I clenched both my hands and relaxed them, releasing the burst of adrenaline as I reminded myself that I needn’t be anxious. I’d only be facing Denise and Claudine, and I’d already met them. I focused on that as I went down the spiral of stairs and across the tiled entry hall. Scents of warm bread and fresh coffee swirled out from the brightly lit kitchen behind the half screen of the small tinseled Christmas tree. Ahead of me, the inward-swinging doors of the salon where we had sat for drinks last night stood open, and the lights had been left on. I went in and turned left through the tall arch in the wall between the salon and the dining room.

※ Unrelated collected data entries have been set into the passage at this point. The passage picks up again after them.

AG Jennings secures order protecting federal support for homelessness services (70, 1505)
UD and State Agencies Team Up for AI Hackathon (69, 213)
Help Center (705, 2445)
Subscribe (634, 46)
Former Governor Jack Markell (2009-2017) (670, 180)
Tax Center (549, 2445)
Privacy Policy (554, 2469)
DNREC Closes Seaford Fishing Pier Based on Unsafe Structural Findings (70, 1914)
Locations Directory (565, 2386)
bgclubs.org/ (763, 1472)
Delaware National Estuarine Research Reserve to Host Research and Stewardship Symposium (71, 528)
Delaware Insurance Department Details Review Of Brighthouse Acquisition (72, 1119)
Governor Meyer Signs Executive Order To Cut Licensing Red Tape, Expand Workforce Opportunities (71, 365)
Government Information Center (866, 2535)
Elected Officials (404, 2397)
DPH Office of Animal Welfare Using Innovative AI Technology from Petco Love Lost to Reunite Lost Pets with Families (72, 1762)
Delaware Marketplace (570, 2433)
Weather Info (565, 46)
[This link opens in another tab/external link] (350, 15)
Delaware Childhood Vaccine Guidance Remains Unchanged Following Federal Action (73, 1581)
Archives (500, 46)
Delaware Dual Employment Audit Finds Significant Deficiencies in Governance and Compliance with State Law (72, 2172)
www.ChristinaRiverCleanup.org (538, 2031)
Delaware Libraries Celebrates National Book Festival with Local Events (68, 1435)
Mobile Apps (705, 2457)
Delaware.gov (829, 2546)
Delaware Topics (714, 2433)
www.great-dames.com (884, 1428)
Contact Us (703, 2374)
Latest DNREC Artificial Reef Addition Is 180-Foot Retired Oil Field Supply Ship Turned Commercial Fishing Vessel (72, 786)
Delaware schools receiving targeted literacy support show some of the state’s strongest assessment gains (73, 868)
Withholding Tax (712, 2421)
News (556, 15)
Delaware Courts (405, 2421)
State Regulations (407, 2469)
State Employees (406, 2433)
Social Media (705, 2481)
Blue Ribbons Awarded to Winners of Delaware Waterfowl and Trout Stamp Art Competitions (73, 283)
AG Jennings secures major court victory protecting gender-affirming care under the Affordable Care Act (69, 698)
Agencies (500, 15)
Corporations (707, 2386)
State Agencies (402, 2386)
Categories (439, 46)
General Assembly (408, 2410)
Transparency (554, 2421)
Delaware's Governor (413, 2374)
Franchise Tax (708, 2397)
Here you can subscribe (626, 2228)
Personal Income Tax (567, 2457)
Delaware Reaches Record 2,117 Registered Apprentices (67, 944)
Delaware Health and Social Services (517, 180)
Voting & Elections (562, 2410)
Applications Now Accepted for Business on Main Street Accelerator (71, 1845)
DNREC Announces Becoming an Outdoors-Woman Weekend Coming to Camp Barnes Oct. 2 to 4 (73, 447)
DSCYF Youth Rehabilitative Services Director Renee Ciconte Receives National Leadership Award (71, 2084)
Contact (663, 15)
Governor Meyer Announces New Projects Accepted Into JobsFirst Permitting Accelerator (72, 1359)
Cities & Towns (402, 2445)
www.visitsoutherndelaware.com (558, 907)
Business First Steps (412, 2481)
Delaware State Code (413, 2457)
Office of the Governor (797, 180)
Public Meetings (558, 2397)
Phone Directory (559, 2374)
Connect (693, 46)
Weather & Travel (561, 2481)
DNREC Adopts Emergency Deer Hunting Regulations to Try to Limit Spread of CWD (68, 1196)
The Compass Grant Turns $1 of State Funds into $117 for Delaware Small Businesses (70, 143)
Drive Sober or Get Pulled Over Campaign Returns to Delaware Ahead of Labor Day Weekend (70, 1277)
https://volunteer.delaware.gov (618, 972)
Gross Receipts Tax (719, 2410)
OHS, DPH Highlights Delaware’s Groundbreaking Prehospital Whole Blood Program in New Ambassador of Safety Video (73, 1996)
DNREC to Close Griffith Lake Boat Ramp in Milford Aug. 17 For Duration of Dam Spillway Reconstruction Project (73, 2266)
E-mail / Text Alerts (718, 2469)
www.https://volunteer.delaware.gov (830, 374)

I truly loved the dining room. It had a charming shape, with angled corners, and because it was itself set at the rearmost corner of the house it had great rows of windows running all along the back wall and the angle of one corner and again along the side—tall casement windows set with tiny panes of leaded glass, small beveled diamond shapes set at the juncture of the squares, and all contained within a clean narrow double border in two colors, red and gold. I longed to see those windows in the daylight. Last night it had been dark outside while we’d been eating dinner, and this morning it was not yet sunrise and the world beyond the windows was deep blue.

The blue, at least, was calming. And the antique longcase clock that stood between the windows reassured me I had made it down here with six minutes left to spare, although it seemed that I was on my own. Well, nearly. Within the open doorway to the kitchen, sat a cat.

I guessed he was a tomcat from his size, which was impressive. Black all over, he sat fluffed in that particularly vain way tomcats did when they were showing off, and stared at me with contemplative eyes as though deciding what to make of me.

“Hello,” I said.

The black cat sat and blinked at me as though I’d spoken in a foreign language, which I realized that I had.

I said, in French this time, “Good morning. You are handsome, aren’t you?”

This earned me a faint twitch of one ear as if acknowledging the compliment. I smiled. I had forgotten, living for so long without a pet myself, just how much I liked cats. This one had turned his gaze now nonchalantly to the salon just behind me with a focus that assured me I was hardly worth the bother to investigate.

I laid a challenge down. “Come on, then. Come and say hello and be a proper host. I promise I won’t bite.”

“He might.” The man’s voice, coming from the salon, caught me unawares. Surprised, I turned but could see no one, not at first. Not till the one door that had been propped open in the farther corner by the entry hall was pushed a little from behind to change its angle, showing me the man who had been kneeling just behind it by a box of tools and working on the radiator. He hadn’t been purposely hiding there, he’d just been hidden by the door, and when I’d gone through the salon I’d walked straight past him without even knowing he was there.